** BEGIN EXTRACT **
RefBap,

Yes, it's easy for Scott to sound protestant when he (knowingly) uses terms that resonate with the Protestant but mean different things for Roman Catholics.

Scott writes: Catholics DO believe that "saving faith" is comprised of both "faith" and "works" but it's not our works that save. Our works, done in the state of grace, lead to sanctification. Such "works" do absolutely no good to one not already on the path to salvation. I hope this helps clarify.

Jason: I give Scott full credit for coming as close as he can to the biblical doctrine without disowning his own denomination. But what you need to consider, RefBap, is that Roman Catholic Justification is more of a disposition than a position. In addition to that, it is important to unpack Scott's sentence to expose the Roman doctrine for what it is.

First of all, Scott guards himself from the idea that works outside of a state of grace lead to salvation and positively writes that they lead to sanctification, which is flirting with deception (his sanctification = "increase of Justification" in Roman Catholic theology), but we'll give him the benefit of the doubt. What he does not say in the clearer, Tridentine manner of explaining justification is that these works done in a state of grace are meritorious and are what merit a person eternal life:

For, whereas Jesus Christ Himself continually infuses his virtue into the said justified,-as the head into the members, and the vine into the branches,-and this virtue always precedes and accompanies and follows their good works, which without it could not in any wise be pleasing and meritorious before God,-we must believe that nothing further is wanting to the justified, to prevent their being accounted to have, by those very works which have been done in God, fully satisfied the divine law according to the state of this life, and to have truly merited eternal life. (Council of Trent, Decree on Justification, Chapter 16)
** END EXTRACT **
## CHALLENGE 1
Output the passage of the justification post starting at "Scott writes: Catholics" and ending at "this helps clarify.", copied word for word.
** BEGIN PROVIDED ENTRIES **
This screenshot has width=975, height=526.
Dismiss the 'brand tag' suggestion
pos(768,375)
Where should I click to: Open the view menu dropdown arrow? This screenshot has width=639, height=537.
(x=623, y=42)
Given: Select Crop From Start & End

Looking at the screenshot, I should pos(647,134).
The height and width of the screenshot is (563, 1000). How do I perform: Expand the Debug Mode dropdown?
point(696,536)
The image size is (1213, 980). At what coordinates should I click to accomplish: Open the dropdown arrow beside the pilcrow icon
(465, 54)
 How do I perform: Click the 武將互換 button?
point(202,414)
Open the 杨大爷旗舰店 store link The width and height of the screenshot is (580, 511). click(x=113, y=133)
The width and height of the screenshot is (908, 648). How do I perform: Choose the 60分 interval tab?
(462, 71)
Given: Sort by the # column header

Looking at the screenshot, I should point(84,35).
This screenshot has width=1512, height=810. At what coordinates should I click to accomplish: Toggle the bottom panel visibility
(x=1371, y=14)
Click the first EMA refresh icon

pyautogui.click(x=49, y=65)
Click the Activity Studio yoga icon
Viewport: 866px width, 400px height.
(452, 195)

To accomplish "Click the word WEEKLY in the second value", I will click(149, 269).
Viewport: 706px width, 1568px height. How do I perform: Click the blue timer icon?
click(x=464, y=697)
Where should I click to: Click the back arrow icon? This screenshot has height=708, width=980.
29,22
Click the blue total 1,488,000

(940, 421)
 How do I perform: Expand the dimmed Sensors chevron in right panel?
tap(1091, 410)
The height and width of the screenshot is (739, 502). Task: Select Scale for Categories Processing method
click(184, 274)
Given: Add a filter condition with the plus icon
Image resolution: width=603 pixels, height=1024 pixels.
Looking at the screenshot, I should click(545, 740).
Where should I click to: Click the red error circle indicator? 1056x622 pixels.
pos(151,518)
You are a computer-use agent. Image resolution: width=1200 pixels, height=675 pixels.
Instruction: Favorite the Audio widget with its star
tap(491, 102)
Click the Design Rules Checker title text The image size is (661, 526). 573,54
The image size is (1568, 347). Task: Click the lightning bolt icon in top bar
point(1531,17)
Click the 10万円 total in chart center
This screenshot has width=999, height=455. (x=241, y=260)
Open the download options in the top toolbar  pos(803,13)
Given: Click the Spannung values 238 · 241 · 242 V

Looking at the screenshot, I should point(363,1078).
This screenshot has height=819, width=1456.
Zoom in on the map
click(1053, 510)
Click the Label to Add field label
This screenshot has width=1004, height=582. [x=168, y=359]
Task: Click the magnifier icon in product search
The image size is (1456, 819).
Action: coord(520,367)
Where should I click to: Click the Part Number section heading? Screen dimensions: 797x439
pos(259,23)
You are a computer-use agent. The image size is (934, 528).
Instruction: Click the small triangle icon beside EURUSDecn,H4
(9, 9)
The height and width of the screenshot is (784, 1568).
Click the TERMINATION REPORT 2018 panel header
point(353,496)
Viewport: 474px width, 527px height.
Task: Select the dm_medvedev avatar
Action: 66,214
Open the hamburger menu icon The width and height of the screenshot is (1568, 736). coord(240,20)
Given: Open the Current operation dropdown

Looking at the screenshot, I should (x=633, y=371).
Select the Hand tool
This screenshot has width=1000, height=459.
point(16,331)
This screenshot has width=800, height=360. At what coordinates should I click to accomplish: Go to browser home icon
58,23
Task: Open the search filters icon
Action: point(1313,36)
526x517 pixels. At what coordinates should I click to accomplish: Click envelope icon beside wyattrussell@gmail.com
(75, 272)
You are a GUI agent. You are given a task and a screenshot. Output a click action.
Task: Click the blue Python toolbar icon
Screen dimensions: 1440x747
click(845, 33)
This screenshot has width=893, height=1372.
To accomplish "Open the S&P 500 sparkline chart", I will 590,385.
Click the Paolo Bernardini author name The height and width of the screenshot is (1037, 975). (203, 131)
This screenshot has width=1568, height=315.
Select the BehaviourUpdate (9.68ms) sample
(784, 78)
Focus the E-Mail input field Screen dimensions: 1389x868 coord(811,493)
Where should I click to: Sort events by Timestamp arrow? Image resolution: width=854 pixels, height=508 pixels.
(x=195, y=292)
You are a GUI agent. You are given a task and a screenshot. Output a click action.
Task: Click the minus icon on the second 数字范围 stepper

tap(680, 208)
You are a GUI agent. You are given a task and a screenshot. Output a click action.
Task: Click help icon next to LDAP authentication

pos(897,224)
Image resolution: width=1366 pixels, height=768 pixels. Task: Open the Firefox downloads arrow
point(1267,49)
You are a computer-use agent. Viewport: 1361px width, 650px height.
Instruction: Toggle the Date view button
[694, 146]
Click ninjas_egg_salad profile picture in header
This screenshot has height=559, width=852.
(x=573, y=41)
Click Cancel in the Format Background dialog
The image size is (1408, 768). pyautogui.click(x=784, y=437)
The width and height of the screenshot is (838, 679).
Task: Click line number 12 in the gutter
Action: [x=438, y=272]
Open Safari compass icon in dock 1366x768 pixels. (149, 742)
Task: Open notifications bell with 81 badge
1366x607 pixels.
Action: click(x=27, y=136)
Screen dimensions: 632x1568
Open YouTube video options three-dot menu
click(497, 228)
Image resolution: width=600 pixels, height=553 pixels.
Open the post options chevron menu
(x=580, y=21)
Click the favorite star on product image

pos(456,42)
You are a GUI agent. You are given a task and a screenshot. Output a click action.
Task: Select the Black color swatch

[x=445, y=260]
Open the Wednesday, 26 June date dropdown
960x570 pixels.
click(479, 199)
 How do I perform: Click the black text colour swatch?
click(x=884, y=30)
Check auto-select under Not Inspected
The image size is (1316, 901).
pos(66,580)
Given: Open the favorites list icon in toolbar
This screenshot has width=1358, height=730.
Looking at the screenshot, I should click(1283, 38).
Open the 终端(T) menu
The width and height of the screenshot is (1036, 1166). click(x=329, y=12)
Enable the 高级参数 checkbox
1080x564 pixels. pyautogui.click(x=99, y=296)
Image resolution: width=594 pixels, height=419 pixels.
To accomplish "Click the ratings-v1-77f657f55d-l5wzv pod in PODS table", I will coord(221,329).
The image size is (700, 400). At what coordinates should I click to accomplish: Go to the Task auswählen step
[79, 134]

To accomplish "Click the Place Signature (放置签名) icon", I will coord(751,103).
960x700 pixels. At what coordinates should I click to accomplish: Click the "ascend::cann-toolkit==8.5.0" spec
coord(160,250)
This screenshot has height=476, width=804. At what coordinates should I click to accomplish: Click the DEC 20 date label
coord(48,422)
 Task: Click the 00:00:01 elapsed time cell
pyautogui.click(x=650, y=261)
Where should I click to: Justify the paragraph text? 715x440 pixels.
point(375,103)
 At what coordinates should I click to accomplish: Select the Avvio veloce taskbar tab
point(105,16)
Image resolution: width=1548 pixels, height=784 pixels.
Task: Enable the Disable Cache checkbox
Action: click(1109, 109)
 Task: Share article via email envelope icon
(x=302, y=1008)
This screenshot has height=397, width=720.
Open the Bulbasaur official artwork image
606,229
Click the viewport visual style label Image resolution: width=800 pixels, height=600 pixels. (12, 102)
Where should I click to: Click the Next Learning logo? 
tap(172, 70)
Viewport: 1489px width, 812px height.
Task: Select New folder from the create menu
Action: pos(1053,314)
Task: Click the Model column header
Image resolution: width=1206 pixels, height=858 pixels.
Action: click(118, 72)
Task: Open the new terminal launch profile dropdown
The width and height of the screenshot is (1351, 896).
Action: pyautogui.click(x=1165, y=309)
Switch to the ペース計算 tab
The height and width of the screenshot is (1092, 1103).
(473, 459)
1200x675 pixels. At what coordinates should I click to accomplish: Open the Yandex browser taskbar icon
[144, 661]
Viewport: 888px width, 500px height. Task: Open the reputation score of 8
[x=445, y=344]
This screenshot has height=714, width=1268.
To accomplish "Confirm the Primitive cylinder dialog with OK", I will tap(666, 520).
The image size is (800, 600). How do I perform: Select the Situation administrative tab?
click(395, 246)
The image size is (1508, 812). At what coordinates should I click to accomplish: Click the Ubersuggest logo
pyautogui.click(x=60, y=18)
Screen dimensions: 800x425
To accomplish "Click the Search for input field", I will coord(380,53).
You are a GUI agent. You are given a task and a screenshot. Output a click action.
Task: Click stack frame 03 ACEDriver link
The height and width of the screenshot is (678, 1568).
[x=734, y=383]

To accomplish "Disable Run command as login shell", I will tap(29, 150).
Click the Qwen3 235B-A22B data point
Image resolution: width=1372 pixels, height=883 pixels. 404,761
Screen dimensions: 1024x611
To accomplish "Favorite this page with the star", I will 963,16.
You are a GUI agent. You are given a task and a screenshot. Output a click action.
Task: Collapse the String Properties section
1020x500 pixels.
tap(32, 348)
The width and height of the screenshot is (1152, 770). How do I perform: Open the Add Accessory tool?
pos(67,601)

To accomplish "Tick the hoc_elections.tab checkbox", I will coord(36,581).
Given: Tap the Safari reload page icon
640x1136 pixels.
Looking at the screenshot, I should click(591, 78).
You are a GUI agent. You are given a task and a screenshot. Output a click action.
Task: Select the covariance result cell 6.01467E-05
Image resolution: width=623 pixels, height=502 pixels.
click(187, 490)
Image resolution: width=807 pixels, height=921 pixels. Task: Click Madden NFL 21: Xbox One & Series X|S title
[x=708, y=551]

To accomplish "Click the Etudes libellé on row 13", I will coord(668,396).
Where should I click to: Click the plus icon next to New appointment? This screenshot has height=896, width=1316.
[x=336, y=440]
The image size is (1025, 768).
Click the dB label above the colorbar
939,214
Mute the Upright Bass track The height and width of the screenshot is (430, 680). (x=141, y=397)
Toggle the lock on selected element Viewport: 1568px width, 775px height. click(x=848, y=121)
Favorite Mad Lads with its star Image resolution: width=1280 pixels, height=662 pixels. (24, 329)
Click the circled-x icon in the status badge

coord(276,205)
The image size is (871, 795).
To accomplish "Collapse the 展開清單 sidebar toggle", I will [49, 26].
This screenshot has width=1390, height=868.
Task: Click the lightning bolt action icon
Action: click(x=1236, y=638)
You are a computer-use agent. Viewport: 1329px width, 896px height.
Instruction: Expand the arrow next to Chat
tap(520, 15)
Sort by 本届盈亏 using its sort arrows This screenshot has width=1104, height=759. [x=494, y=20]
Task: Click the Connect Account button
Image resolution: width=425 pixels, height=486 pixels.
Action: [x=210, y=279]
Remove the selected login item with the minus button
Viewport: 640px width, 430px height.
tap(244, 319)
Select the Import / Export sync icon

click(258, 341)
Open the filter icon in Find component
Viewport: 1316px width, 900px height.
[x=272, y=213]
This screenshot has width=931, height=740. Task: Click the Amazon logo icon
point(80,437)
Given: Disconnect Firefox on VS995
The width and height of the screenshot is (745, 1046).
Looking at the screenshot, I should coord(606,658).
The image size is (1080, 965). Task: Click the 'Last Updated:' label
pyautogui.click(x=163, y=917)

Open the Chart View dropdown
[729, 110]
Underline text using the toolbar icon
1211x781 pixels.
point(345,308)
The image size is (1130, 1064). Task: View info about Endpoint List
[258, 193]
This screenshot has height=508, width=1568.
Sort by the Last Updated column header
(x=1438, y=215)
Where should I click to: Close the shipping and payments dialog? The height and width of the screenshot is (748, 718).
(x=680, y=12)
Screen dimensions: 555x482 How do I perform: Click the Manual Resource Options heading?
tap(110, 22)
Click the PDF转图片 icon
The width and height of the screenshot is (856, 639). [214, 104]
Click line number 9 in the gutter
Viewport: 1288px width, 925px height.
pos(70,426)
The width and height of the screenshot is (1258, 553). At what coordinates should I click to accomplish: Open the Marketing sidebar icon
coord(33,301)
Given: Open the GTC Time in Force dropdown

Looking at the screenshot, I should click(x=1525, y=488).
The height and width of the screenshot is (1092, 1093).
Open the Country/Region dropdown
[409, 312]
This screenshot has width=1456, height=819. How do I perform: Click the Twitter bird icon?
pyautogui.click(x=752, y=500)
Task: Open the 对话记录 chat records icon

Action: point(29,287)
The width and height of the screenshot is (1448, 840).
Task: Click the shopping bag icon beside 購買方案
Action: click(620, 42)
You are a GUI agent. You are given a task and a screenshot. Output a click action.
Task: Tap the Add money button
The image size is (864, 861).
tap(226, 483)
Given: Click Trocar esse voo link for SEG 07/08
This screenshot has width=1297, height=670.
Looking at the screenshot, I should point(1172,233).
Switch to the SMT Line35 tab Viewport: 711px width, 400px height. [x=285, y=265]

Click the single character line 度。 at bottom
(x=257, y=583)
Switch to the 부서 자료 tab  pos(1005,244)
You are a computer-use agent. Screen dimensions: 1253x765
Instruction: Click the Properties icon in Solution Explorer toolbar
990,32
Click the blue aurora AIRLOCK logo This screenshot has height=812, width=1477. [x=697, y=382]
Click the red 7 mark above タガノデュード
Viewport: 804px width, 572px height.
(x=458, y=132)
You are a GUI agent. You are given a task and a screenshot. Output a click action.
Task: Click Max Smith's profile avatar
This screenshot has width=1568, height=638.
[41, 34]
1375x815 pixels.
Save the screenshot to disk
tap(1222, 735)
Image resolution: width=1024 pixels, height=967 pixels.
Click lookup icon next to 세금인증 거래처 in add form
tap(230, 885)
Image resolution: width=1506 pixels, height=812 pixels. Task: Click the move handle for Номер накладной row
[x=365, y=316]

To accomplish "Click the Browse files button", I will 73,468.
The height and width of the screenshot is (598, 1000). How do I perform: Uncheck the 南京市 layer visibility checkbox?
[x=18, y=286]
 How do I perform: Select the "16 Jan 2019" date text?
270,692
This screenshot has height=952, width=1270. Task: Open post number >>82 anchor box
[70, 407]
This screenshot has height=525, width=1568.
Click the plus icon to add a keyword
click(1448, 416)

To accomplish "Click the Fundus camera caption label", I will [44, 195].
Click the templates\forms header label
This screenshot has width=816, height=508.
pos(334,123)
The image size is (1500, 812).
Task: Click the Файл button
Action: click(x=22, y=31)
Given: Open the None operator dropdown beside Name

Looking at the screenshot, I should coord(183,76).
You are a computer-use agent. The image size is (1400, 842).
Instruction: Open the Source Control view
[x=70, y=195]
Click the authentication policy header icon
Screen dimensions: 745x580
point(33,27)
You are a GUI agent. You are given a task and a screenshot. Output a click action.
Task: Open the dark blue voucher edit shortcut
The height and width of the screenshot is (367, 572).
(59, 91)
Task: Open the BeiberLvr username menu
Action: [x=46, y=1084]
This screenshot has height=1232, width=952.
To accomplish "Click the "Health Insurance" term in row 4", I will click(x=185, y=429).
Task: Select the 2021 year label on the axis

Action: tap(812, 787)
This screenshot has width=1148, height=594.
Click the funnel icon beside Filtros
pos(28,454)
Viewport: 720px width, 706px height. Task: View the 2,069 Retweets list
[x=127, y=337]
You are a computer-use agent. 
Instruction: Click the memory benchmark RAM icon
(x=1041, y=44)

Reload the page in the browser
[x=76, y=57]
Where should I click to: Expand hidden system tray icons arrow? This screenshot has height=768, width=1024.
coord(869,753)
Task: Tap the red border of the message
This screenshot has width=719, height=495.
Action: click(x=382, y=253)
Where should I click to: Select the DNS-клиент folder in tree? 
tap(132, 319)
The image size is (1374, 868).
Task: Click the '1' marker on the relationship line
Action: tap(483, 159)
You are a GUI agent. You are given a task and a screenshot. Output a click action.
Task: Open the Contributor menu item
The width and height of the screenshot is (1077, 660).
** END PROVIDED ENTRIES **
## CHALLENGE 2
Return the lines of the records starting at the line that contains "You are a computer-use agent. Viewport: 1361px" and ending at the line that contains "pos(66,580)", both included, reproduced verbatim.

## FINAL ANSWER 1
Scott writes: Catholics DO believe that "saving faith" is comprised of both "faith" and "works" but it's not our works that save. Our works, done in the state of grace, lead to sanctification. Such "works" do absolutely no good to one not already on the path to salvation. I hope this helps clarify.

## FINAL ANSWER 2
You are a computer-use agent. Viewport: 1361px width, 650px height.
Instruction: Toggle the Date view button
[694, 146]
Click ninjas_egg_salad profile picture in header
This screenshot has height=559, width=852.
(x=573, y=41)
Click Cancel in the Format Background dialog
The image size is (1408, 768). pyautogui.click(x=784, y=437)
The width and height of the screenshot is (838, 679).
Task: Click line number 12 in the gutter
Action: [x=438, y=272]
Open Safari compass icon in dock 1366x768 pixels. (149, 742)
Task: Open notifications bell with 81 badge
1366x607 pixels.
Action: click(x=27, y=136)
Screen dimensions: 632x1568
Open YouTube video options three-dot menu
click(497, 228)
Image resolution: width=600 pixels, height=553 pixels.
Open the post options chevron menu
(x=580, y=21)
Click the favorite star on product image

pos(456,42)
You are a GUI agent. You are given a task and a screenshot. Output a click action.
Task: Select the Black color swatch

[x=445, y=260]
Open the Wednesday, 26 June date dropdown
960x570 pixels.
click(479, 199)
 How do I perform: Click the black text colour swatch?
click(x=884, y=30)
Check auto-select under Not Inspected
The image size is (1316, 901).
pos(66,580)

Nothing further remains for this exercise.